Guide
dbt (Data Build Tool) explained
Your data warehouse has two hundred tables. Finance queries a spreadsheet export because
nobody trusts the orders_v3_final_FINAL view. Analysts copy-paste SQL into
Slack; each "fix" forks another undocumented branch. dbt (data build tool)
is the analytics-engineering layer that turns warehouse SQL into version-controlled,
tested, documented pipelines: each transformation is a model file in git, compiled
to dialect-specific SQL, executed in dependency order, and validated with assertions before
BI tools ever see the data. dbt does not move bytes from SaaS APIs — ingestion stays in
Fivetran, Airbyte, or custom loaders — and it is not a distributed compute engine like
Spark. It transforms data already inside Snowflake, BigQuery, Postgres, Databricks,
or Redshift using the warehouse's own query engine. This guide covers project anatomy,
staging-to-mart layering, materializations and incremental models, Jinja and macros, tests
and documentation lineage, orchestration with Airflow, a Harbor Supply revenue mart worked
example, a tooling decision table, common pitfalls, and a practitioner checklist alongside
our
ETL and ELT fundamentals,
Apache Airflow guide, and
data warehouse overview.
What dbt transforms (and what it does not)
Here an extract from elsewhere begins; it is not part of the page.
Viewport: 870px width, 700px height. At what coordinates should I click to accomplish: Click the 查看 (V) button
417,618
Modern analytics stacks split into three layers. Ingestion (EL) copies raw tables from operational databases, SaaS tools, and event streams into a warehouse or lakehouse. Transformation (the T in ELT) cleans, joins, and aggregates those raw tables into business-ready datasets. Consumption (Looker, Tableau, Hex, reverse ETL) reads the curated layer. dbt owns the middle step exclusively — and does it by treating SQL as software.
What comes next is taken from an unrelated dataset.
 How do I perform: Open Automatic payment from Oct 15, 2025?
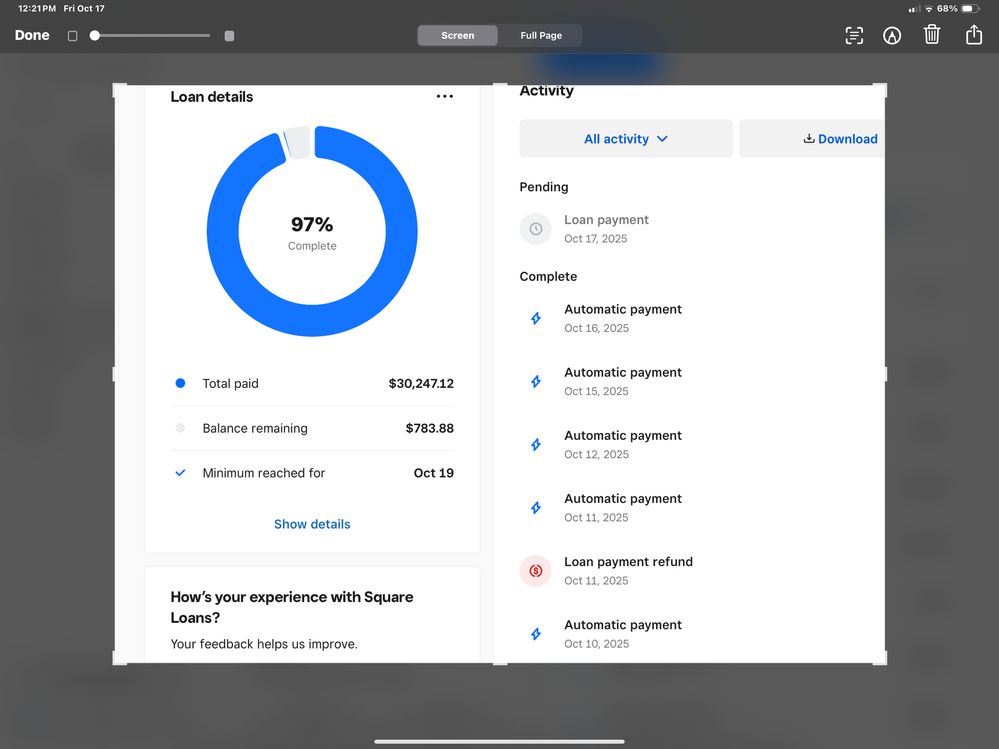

That scope boundary prevents expensive confusion. You do not replace
Apache Spark with dbt when you
need petabyte-scale Python UDFs or complex streaming windows — Spark computes; dbt compiles
SELECT statements. You do not replace
Airflow with dbt either;
Airflow schedules dbt run as one task inside a broader DAG that might also
wait for landing files, trigger ML training, or notify Slack. The sweet spot is
analytics engineering: dimensional models, metric definitions, slowly
changing dimensions, and the SQL glue between raw landing zones and executive dashboards.
Core project objects
- Models —
.sqlfiles that become views or tables viadbt run; the heart of the project. - Sources — declared upstream tables (often raw ingestion schemas) with freshness checks and column documentation.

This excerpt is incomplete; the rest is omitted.